May 11, 1864, Fort
Major General S. R. Curtis to Brigadier General Thomas J. McKean
HEADQUARTERS DEPARTMENT OF KANSAS,
Fort Leavenworth, May 11, 1864.
Brig. Gen. THOMAS J. McKEAN,
Commanding District of South Kansas:
DEAR GENERAL: Yours of the 8th instant is just received, and I have fully indorsed and sent it to General Rosecrans, urging its accomplishment. He telegraphs me:
Brown is advised and alive to the business of taking care of all rebels who come to his district.
You see by this he is confident. He also says:
We expect to disperse them, destroy them.
Still we hear of General Brown's fuss with negroes, and nothing of his catching rebels who we know have marched deliberately up through his district. The trouble is, every rebel sympathizer in Missouri tries to prevent a cordial, united effort, on the ground that our troops are all Kansas jayhawkers, and "keep your own side" is evidently the general feeling of commanders on your border, with some honorable exceptions. Then there is a mean indifference on the part of copperhead officers as to what is the consequence to exterior commands if they can coax rebels to be quiet in Missouri.
The best way is to encourage the militia by every means in our power to organize and take position with us. For this purpose I have called on the Governor and the Secretary of War to have them mobilized, armed, and equipped, and turned out as far as necessary, just as they are in Missouri, Illinois, and other Western States. If we can get the militia so arranged we can strike the rebels somewhere, and if you hear of them in force I hope you will strike anywhere in your vicinity, without regard to department lines, which were certainly never made to screen rebels. Especially if Quantrill can be spied out, he should be. Great efforts should be made for this purpose, and if he can be found let him be slaughtered, if we have to violate all the department boundaries this side of hell itself. I am not the man to have the murderer of my son prowling about my lines with impunity, and hope to God, general, you will exert all your ingenuity to discover his hiding place and crush the villain and outlaw.
I can get no accession to my force till the terrible battles now pending are over. That is obvious. I expect two companies will arrive at Riley in a day or two. I can then send a company to Larned. Indeed, I have already ordered Captain Dunlap's company to move, leaving employés and recruits to take care of Riley. When the companies from Nebraska arrive I will send one or both to your district.

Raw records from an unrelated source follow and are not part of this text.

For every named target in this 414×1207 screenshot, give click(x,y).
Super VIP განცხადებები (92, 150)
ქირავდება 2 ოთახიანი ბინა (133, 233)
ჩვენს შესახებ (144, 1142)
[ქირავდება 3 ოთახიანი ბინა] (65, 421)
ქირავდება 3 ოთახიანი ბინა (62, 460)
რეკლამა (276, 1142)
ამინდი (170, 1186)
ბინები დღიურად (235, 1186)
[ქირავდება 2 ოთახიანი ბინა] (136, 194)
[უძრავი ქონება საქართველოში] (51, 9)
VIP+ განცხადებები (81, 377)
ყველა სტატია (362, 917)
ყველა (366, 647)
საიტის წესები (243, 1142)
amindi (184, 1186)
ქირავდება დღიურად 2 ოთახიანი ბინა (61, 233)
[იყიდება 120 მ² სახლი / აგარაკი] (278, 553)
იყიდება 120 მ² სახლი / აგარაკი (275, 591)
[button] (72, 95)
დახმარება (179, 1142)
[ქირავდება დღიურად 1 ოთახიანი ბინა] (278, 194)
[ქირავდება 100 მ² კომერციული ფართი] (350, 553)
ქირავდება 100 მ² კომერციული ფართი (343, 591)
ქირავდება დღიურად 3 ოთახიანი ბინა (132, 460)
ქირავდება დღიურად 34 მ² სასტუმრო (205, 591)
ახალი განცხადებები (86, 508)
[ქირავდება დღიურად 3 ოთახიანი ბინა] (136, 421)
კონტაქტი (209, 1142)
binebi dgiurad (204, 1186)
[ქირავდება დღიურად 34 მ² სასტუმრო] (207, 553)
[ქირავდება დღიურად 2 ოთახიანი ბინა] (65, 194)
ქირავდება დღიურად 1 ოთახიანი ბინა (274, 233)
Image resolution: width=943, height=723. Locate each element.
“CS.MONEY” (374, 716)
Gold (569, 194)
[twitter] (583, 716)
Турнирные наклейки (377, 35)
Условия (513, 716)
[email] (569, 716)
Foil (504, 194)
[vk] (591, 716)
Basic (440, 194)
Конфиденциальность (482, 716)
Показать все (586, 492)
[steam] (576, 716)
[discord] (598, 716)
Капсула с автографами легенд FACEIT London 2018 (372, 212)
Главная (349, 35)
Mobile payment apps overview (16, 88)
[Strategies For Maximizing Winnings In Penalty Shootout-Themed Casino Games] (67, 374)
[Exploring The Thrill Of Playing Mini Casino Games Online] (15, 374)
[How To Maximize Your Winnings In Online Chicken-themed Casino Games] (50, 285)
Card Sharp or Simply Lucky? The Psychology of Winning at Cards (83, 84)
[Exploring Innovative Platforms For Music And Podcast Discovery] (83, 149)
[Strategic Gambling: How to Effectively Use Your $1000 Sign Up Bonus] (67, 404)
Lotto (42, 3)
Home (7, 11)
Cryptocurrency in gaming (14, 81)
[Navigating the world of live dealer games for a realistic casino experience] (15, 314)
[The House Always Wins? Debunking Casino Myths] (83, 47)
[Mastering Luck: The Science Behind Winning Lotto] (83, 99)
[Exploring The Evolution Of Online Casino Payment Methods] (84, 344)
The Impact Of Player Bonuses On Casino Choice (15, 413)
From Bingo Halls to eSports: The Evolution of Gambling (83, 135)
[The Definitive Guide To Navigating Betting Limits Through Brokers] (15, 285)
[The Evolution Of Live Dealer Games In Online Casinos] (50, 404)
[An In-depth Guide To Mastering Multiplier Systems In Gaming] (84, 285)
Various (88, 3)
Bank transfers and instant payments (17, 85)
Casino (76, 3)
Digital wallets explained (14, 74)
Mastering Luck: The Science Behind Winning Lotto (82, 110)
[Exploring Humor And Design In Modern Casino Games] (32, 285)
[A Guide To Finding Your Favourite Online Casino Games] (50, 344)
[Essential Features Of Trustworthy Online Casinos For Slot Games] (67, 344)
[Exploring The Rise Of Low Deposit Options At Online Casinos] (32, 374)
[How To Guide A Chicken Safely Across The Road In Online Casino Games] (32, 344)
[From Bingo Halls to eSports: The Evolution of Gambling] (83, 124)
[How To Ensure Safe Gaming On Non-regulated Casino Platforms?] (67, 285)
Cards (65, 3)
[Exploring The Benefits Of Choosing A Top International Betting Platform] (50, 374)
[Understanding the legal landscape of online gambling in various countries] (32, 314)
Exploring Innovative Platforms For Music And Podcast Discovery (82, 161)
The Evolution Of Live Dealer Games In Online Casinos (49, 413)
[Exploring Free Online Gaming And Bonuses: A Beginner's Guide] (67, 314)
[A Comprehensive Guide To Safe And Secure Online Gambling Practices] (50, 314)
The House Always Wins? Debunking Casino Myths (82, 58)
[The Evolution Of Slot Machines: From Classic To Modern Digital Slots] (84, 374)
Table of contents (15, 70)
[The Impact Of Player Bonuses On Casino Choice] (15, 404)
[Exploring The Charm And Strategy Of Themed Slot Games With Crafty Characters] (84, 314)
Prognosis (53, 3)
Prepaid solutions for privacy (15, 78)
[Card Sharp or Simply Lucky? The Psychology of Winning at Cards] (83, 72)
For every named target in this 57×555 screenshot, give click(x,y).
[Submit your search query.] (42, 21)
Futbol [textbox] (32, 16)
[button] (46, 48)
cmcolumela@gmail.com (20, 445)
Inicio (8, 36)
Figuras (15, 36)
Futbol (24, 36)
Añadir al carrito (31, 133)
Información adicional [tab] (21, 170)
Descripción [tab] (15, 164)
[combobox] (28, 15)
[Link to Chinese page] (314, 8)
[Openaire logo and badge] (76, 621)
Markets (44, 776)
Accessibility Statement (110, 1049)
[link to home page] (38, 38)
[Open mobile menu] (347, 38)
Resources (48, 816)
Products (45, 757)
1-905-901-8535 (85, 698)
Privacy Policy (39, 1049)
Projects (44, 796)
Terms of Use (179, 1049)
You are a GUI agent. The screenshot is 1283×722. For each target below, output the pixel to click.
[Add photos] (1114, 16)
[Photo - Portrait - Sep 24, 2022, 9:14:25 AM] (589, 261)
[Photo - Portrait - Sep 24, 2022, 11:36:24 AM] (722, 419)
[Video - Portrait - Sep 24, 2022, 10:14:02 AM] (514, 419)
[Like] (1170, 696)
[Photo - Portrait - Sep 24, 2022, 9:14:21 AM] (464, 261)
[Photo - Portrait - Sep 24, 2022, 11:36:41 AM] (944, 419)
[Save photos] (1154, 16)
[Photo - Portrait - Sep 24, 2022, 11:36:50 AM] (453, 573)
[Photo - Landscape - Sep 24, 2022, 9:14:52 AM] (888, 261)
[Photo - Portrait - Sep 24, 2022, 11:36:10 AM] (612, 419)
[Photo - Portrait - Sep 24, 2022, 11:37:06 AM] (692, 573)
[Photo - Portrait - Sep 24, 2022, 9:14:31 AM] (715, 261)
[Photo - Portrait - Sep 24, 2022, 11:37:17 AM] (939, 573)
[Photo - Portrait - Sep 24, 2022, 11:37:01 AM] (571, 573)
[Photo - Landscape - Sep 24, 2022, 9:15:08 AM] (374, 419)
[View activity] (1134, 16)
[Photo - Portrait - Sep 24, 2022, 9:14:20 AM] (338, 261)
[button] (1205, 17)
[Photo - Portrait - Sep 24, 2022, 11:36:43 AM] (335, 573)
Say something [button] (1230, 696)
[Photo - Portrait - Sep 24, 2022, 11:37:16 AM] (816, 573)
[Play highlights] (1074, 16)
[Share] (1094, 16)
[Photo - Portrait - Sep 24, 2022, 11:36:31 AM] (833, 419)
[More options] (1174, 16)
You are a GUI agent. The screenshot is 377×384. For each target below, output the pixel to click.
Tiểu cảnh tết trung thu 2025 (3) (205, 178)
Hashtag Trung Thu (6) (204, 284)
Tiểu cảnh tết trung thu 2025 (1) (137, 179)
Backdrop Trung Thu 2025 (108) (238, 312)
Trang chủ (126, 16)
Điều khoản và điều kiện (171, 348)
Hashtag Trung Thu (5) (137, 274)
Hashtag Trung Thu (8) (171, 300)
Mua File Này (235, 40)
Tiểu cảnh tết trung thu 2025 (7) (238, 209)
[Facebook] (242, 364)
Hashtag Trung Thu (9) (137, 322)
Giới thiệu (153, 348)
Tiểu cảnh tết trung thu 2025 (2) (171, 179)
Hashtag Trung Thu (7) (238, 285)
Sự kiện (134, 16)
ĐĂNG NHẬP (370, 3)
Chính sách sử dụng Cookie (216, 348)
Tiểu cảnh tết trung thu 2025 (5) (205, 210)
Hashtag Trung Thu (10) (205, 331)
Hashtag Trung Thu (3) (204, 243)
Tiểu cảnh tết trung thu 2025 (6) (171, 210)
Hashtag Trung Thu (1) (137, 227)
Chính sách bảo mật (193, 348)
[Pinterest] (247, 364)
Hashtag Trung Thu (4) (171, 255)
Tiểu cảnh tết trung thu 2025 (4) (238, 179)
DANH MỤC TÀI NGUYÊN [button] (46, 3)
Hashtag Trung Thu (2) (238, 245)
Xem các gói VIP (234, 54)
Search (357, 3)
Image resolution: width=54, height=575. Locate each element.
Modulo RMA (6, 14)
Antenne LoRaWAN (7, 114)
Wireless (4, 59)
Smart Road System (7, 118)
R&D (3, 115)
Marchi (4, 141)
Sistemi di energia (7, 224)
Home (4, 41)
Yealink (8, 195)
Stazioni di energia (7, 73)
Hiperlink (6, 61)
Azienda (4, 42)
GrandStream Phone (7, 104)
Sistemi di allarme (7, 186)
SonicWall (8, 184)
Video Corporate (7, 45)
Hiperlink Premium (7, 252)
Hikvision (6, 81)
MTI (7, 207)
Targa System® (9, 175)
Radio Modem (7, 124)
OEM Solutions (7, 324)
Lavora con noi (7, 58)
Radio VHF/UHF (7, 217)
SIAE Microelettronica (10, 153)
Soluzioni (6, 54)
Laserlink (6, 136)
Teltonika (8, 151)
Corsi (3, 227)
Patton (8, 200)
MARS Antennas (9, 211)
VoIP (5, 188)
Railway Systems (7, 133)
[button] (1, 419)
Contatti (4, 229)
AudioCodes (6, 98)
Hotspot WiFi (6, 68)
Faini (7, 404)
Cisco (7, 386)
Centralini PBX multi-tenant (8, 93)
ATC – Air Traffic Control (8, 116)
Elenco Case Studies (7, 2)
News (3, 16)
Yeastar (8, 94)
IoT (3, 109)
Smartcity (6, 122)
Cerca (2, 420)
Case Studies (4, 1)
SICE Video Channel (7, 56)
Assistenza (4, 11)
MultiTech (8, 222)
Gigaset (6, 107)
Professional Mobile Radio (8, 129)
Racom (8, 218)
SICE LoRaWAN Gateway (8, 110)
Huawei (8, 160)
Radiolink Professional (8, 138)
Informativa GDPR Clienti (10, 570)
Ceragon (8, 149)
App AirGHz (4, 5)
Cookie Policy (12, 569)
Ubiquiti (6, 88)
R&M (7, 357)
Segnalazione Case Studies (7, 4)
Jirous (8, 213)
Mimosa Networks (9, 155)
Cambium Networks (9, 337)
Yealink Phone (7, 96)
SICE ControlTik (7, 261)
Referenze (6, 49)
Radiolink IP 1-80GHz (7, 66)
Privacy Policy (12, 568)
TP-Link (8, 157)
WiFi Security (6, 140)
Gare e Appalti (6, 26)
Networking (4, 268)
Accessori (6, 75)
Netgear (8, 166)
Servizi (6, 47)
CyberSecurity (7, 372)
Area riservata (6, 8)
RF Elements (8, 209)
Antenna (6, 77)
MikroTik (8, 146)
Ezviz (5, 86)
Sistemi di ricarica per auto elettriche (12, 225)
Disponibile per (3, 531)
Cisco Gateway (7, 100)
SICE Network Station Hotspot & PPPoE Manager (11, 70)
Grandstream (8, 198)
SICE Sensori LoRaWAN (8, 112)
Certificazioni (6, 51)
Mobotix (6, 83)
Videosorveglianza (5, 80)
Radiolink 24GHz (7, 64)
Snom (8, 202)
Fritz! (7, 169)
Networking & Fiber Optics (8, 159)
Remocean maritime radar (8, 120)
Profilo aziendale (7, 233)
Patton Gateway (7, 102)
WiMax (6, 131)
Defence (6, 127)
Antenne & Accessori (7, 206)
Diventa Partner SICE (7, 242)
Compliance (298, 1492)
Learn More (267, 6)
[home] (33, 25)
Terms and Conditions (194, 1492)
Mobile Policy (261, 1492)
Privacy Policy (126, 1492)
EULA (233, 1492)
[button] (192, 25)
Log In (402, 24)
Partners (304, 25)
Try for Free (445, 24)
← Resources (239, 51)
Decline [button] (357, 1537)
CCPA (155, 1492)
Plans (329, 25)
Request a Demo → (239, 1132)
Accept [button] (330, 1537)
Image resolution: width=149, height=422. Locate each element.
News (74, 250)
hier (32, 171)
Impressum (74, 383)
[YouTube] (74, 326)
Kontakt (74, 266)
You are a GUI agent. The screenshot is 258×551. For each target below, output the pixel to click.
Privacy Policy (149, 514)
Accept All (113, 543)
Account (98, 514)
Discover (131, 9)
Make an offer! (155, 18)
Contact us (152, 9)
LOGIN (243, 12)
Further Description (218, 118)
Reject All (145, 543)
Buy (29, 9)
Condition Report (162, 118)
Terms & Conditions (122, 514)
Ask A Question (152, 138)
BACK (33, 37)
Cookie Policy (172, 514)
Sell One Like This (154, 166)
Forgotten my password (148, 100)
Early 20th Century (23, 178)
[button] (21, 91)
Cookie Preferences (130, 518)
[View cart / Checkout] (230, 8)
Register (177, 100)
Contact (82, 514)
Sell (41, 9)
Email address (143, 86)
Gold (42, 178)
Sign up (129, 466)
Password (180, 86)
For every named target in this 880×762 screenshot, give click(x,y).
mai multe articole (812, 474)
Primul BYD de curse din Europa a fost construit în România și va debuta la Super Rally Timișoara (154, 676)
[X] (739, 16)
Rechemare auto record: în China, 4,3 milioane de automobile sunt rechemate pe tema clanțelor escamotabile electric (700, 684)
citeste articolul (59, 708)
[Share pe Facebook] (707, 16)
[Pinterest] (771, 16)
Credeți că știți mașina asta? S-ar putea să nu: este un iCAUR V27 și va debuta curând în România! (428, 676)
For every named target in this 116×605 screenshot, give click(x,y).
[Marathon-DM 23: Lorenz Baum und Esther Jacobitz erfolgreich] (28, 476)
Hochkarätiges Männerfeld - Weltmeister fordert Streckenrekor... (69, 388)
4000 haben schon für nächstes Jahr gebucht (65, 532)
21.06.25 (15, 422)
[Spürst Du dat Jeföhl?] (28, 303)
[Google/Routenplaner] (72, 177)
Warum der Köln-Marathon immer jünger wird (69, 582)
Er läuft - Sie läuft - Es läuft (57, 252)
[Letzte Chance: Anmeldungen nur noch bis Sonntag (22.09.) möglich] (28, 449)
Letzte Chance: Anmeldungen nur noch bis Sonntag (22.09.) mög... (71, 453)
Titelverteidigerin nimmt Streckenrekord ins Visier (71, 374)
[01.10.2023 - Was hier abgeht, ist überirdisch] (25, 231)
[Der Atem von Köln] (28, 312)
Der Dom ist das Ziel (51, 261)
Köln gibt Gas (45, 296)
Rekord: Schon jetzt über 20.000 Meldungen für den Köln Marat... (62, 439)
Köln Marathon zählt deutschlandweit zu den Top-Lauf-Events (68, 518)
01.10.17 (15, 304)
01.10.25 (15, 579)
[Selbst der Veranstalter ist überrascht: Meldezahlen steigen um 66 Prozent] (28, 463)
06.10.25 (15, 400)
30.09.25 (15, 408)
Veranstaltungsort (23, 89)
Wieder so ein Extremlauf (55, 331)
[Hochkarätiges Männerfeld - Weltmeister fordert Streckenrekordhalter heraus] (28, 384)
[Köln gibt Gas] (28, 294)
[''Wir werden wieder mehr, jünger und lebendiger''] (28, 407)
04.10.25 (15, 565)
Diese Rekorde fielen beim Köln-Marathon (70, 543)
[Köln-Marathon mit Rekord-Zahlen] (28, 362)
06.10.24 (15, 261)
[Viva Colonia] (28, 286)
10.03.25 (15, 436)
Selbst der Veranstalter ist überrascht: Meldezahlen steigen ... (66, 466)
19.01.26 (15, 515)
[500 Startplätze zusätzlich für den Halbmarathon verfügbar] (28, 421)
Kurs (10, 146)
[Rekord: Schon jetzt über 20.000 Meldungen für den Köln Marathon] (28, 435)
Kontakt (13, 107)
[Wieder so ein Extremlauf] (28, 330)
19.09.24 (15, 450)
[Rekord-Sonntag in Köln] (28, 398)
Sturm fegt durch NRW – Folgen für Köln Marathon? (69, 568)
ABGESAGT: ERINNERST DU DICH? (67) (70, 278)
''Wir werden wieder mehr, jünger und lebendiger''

Have the employés at Fort Scott enrolled, and have them drill every Saturday afternoon. I have some things published on purpose to keep the militia sensible of pending danger. It is the only way to have them ready to help, and without them we could not mass a regiment, as I have informed the honorable the Secretary of War. This kind of watchful care and attention on our part is appreciated by friends and foes, and helps to guard the people of Kansas against the terrible surprises and disasters that have heretofore destroyed her towns and crimsoned her prairies.
You see, therefore, I have already been anticipating your ideas in the main by pressing the use of the militia and pressing the dangers and gathering scoundrels on the attention of General Rosecrans. When I first came here I received cordial letters from Brown, while I answered in the same spirit, urging him to heartily co-operate with you, but since the rebels commenced moving into his district, and for some time past, I never get a word from him, and not much from General Rosecrans. I fear the negro occupies the attention of the former, and the great M. V. fair the attention of the latter. Mean time, in all courtesy and propriety, let us do our utmost, and, courtesy or not, crush rebel nests before the vipers hatch. The news seems favorable from the East, but this is a great day of trial and I tremble for my country.